Shock and grief in Poland for first victim of the country’s abortion ban

Reproductive rights activists have held vigils this week as the family and lawyer of a 30-year-old who died in September say the ban’s chilling effect on doctors led to her death.

People place candles in tribute to a woman who died in the 22nd week of pregnancy, in Warsaw, Poland.
AP

People place candles in tribute to a woman who died in the 22nd week of pregnancy, in Warsaw, Poland.

A 30-year-old woman who died of septic shock in her 22nd week of pregnancy is believed to be the first victim of an abortion ban introduced in Poland just over a year ago.

A lawyer who has been following the case on behalf of the woman’s family, Jolanta Budzowska, wrote on social media that doctors refrained from performing an abortion despite the foetus lacking amniotic fluid, and instead waited for it to die.

The incident, which took place in September at the County Hospital in Pszczyna, southern Poland, was made public last Friday, sparking protests and vigils in cities across Poland this week.

The matter is currently under investigation by the regional prosecutor’s office in Katovice as the family says “medical error” led to the death of the woman, identified as Izabela.

Budzowska said the messages sent by Izabela to her family and friends from the hospital suggest doctors had “adopted a wait and see attitude, refraining from emptying the uterine cavity until the foetus died.” She added that Izabela had felt the doctor’s choices were influenced by the near-total ban on abortion that Poland introduced last year.

The hospital responded that doctors and midwives did everything they could to save the lives of both the woman and the foetus and that “all medical decisions have been made in accordance with the applicable Polish laws and standards of practice.”

Izabela leaves behind a husband and daughter, the lawyer said.

Reproductive rights activists have long warned that doctors’ fear of breaking the law and facing prosecution for performing an illegal abortion has led to a chilling effect on the medical profession - which in this case has proved lethal, they say.

In October last year, Poland’s constitutional tribunal ruled that abortions performed for foetal abnormalities clashed with Article 38 of the Polish constitution, which protects the “right to life of every human being.”

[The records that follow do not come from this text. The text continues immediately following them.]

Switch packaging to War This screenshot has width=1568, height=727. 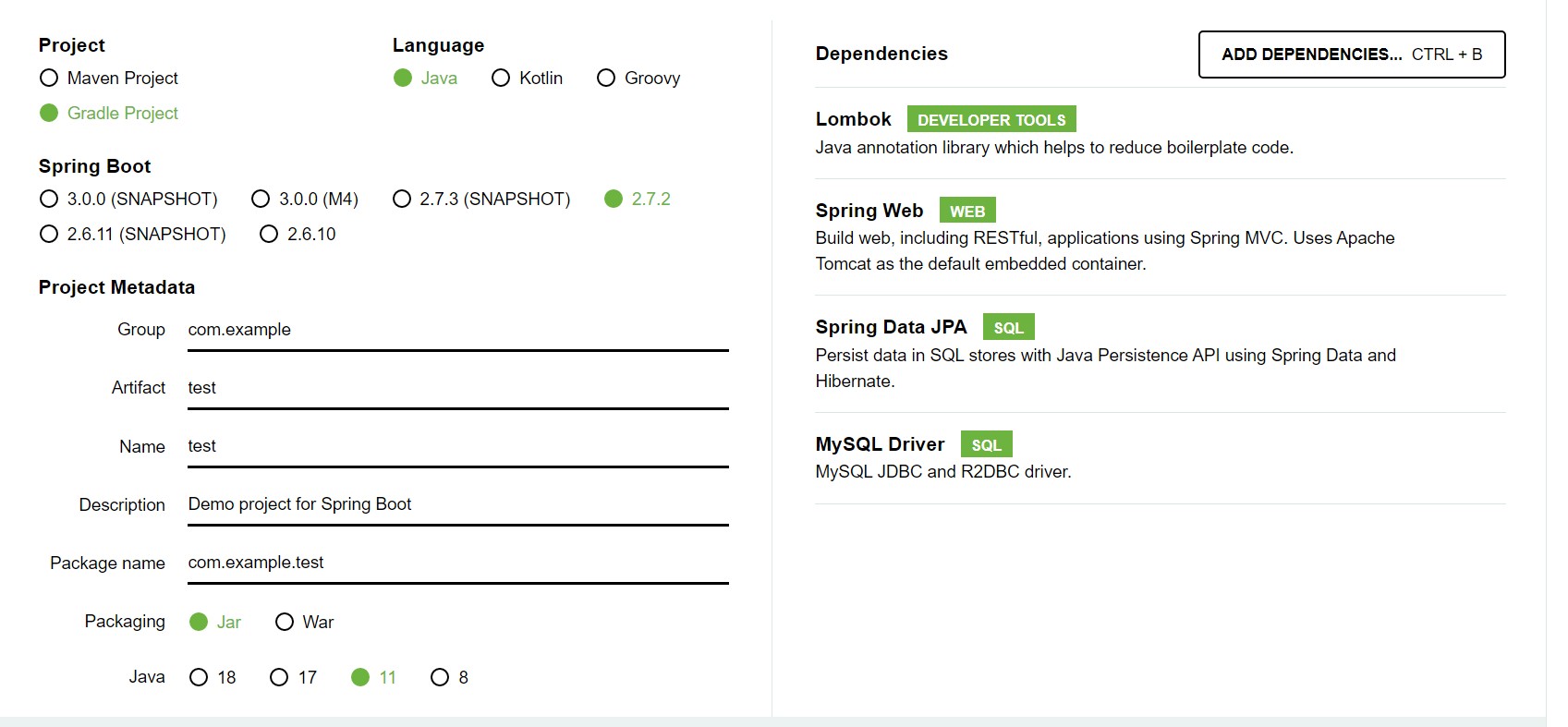[285, 623]
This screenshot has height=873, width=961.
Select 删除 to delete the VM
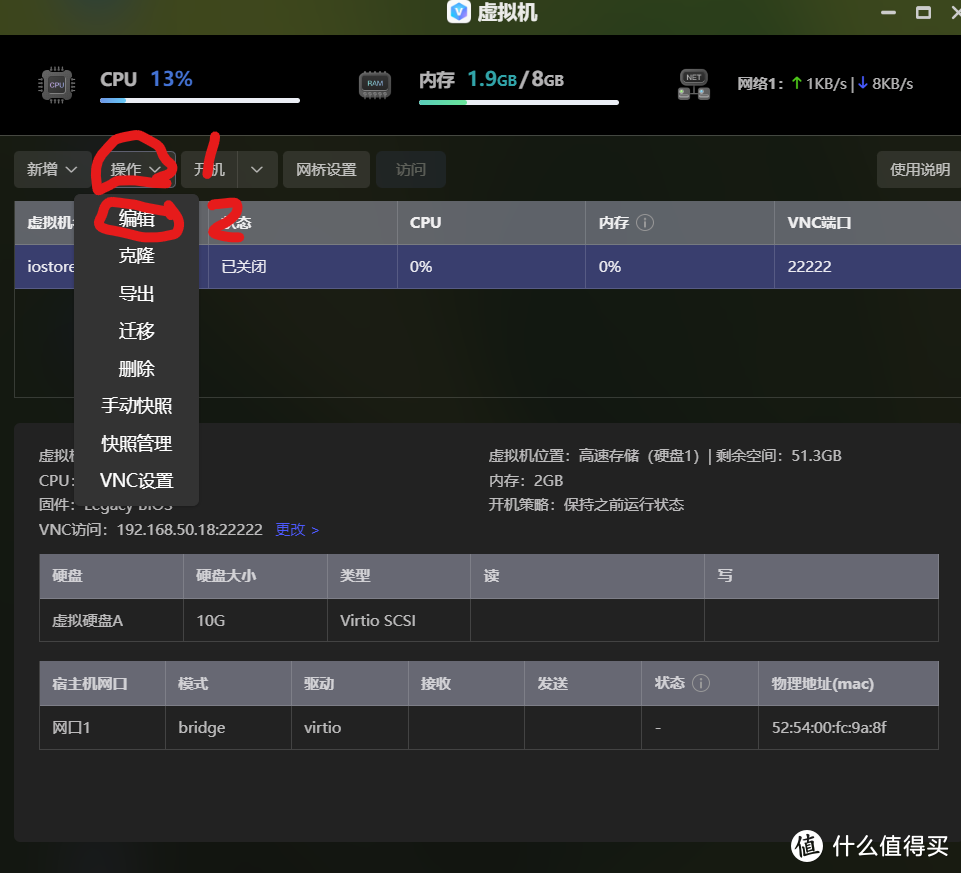(136, 368)
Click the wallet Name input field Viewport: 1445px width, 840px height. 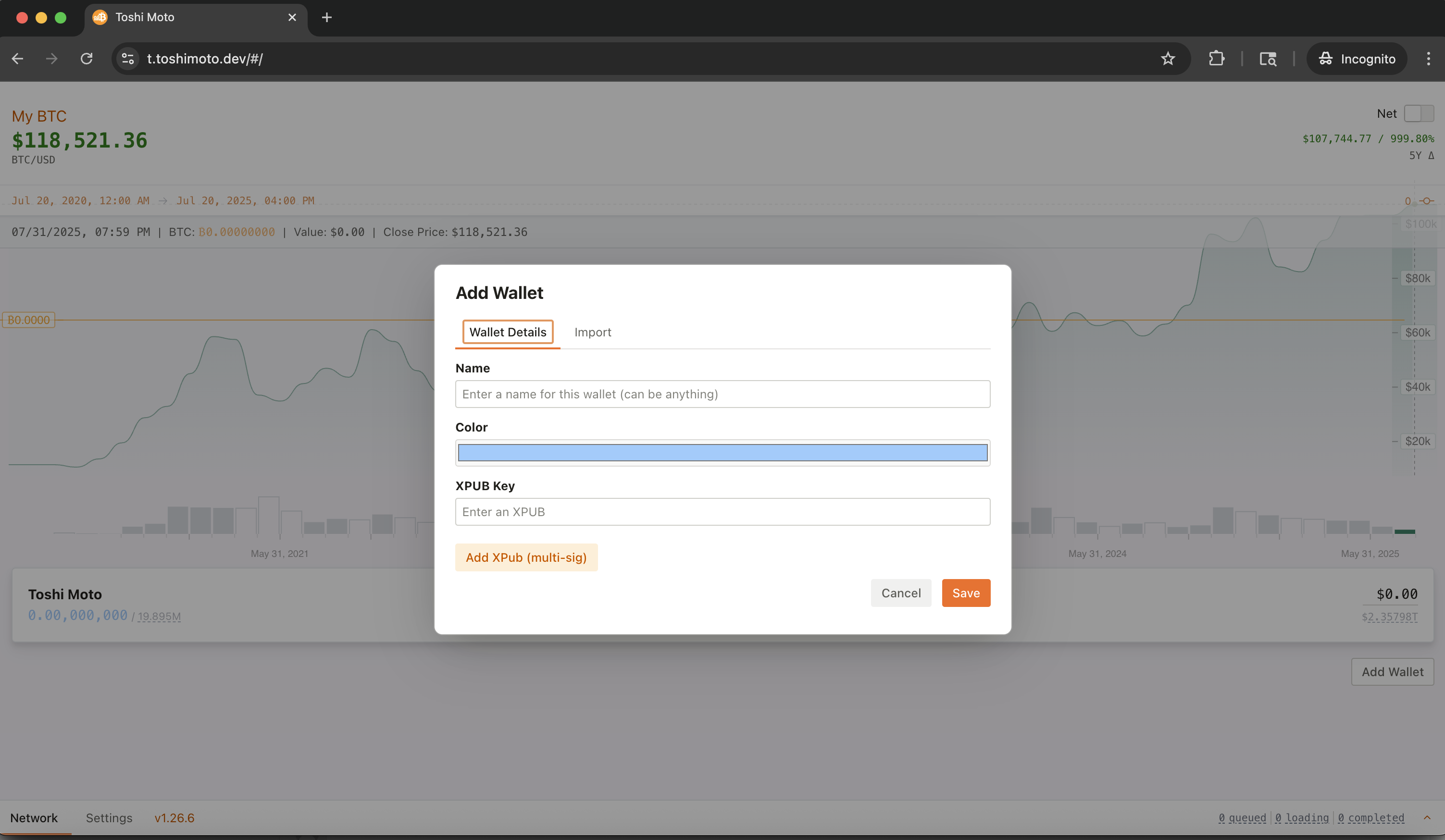click(722, 394)
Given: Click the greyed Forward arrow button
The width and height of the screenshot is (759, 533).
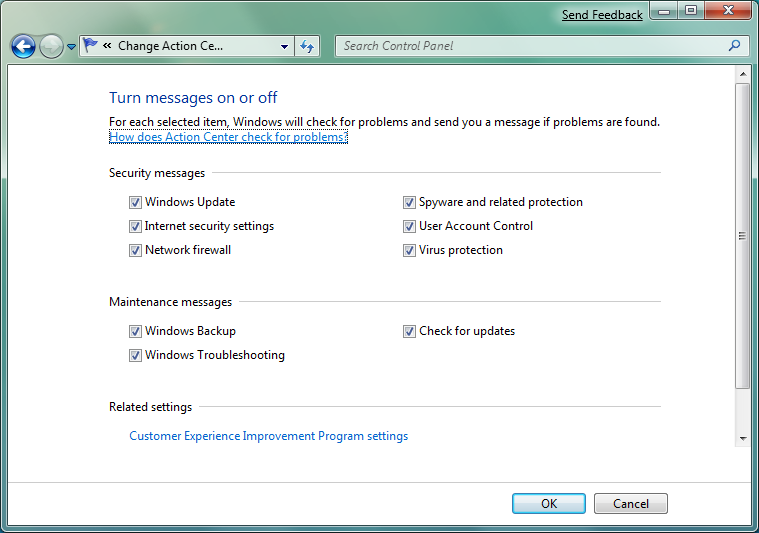Looking at the screenshot, I should pyautogui.click(x=51, y=46).
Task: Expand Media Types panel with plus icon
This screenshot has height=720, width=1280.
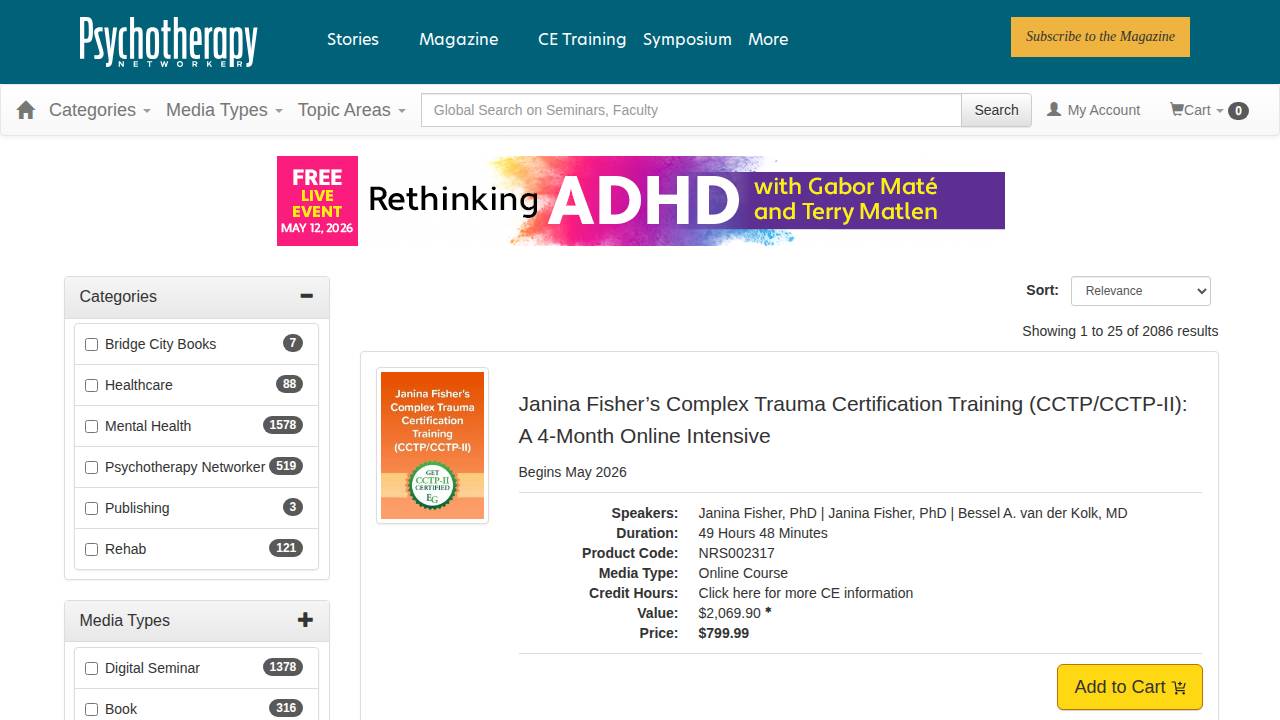Action: tap(305, 620)
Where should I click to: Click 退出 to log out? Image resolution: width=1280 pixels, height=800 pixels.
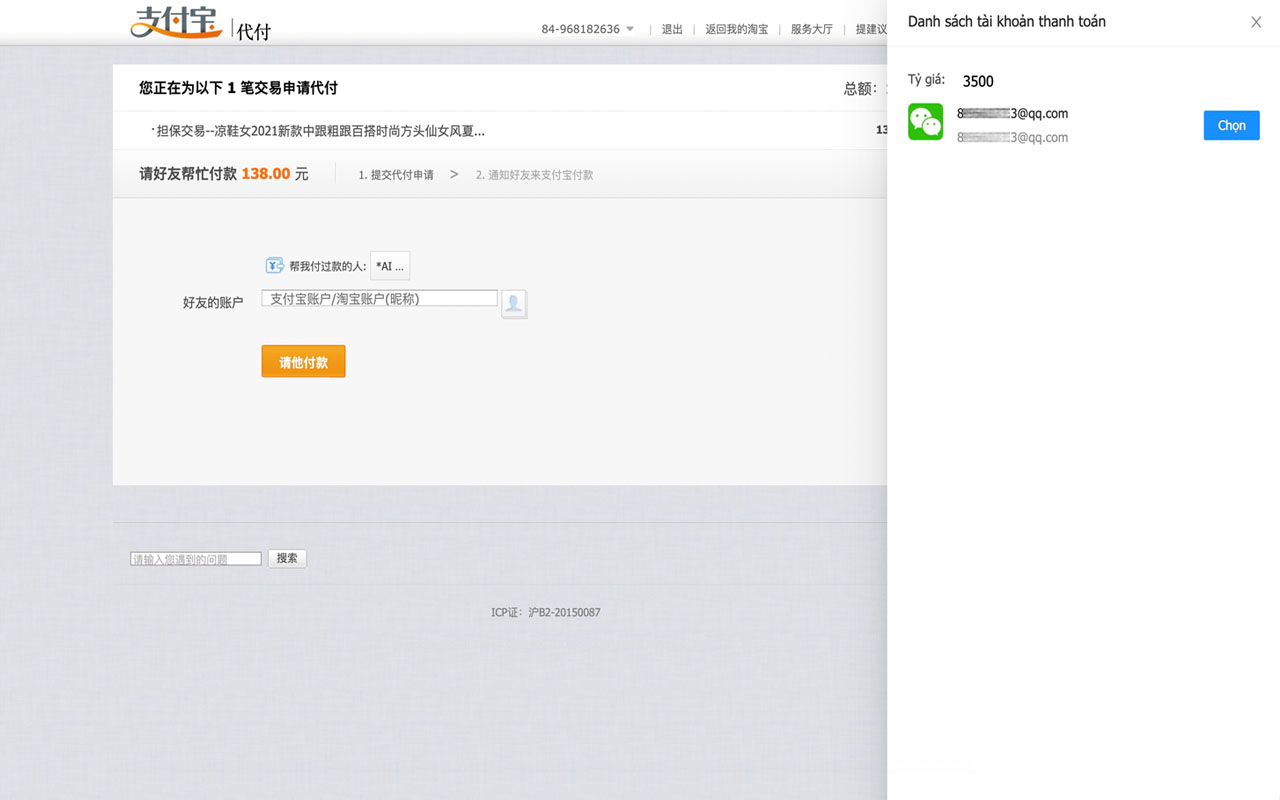(x=671, y=29)
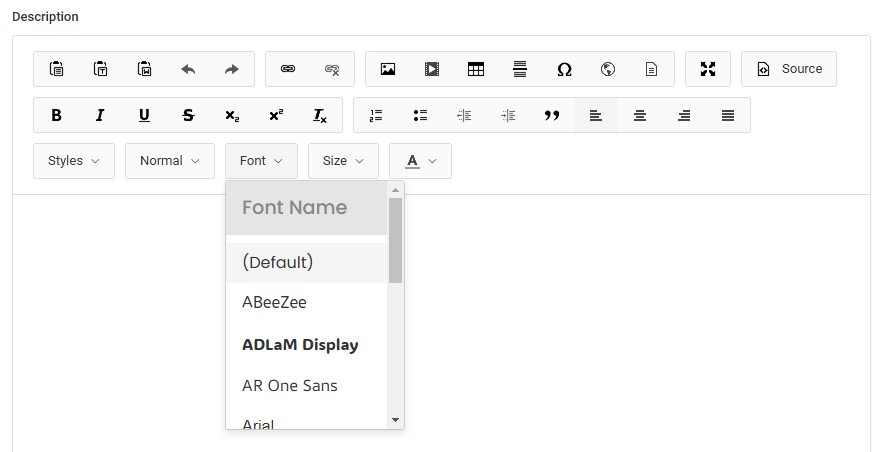Image resolution: width=878 pixels, height=452 pixels.
Task: Click the Block Quote icon
Action: pyautogui.click(x=552, y=115)
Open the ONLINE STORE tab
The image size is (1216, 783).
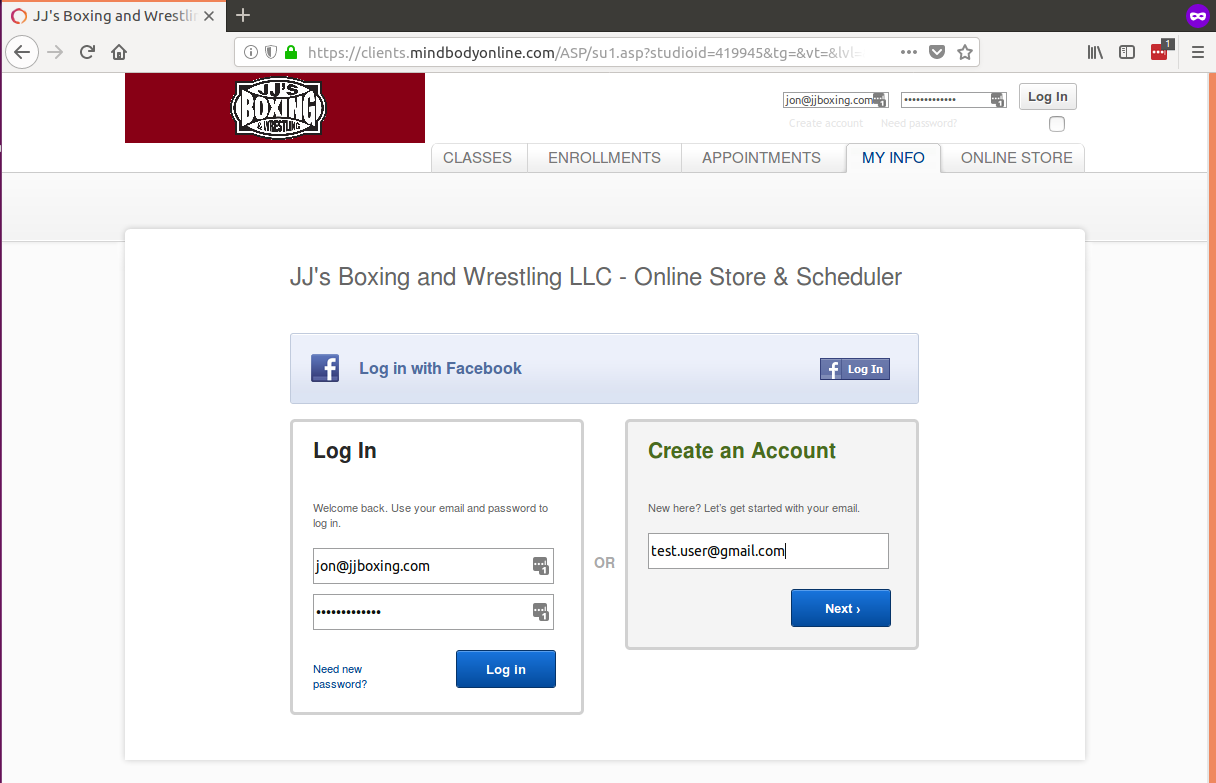pyautogui.click(x=1016, y=158)
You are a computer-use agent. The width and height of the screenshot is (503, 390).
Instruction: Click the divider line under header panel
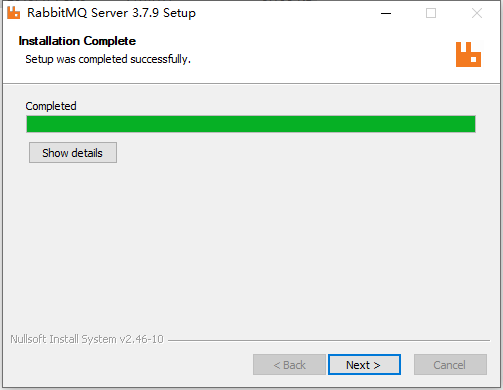click(x=251, y=83)
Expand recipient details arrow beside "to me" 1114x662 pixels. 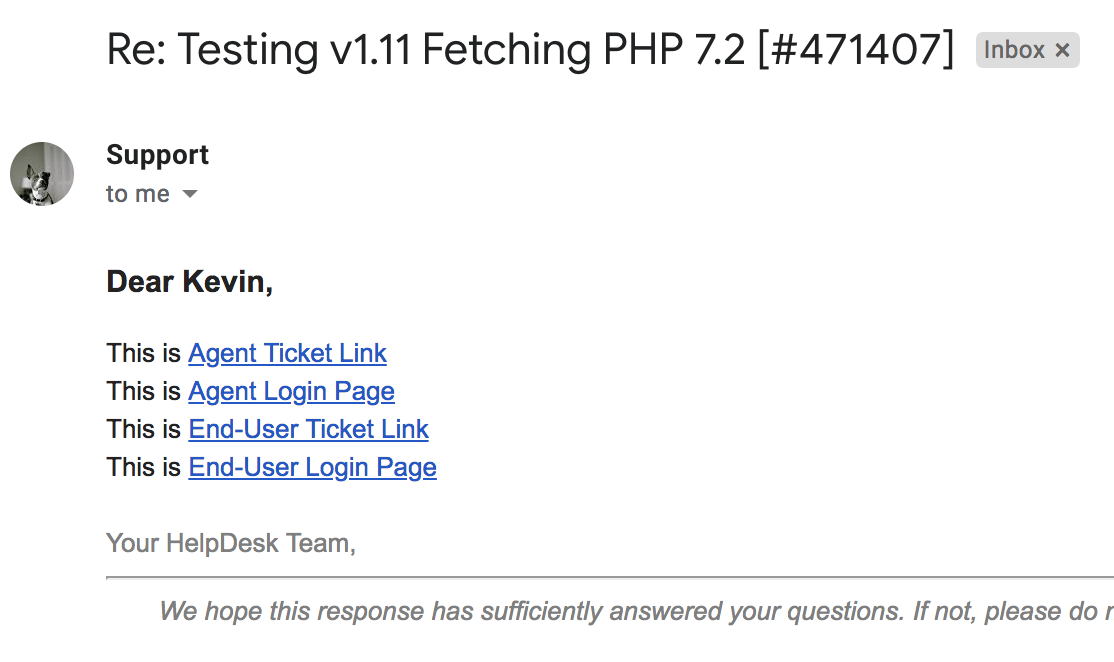[190, 194]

The decision, which sparked the largest protests seen in Poland since the fall of communism, came into effect when the ruling was published in January 2021. It amounts to a near-total ban on abortion, which was already severely restricted in the country and is now possible only in cases of rape and when the mother’s life or health are at risk.

It will be up to the prosecutors to establish whether poor judgement was made in this case.

“Instead of protecting the life of the woman, the doctors think of saving the foetus. This is the chilling effect of the Constitutional Tribunal’s decision in action,” said Kamila Ferenc, a lawyer at the Federation for Women and Family Planning, an organization campaigning on reproductive rights.

While helping provide an abortion in Poland carries up to three years in prison, women themselves are not prosecuted and many go to clinics abroad instead.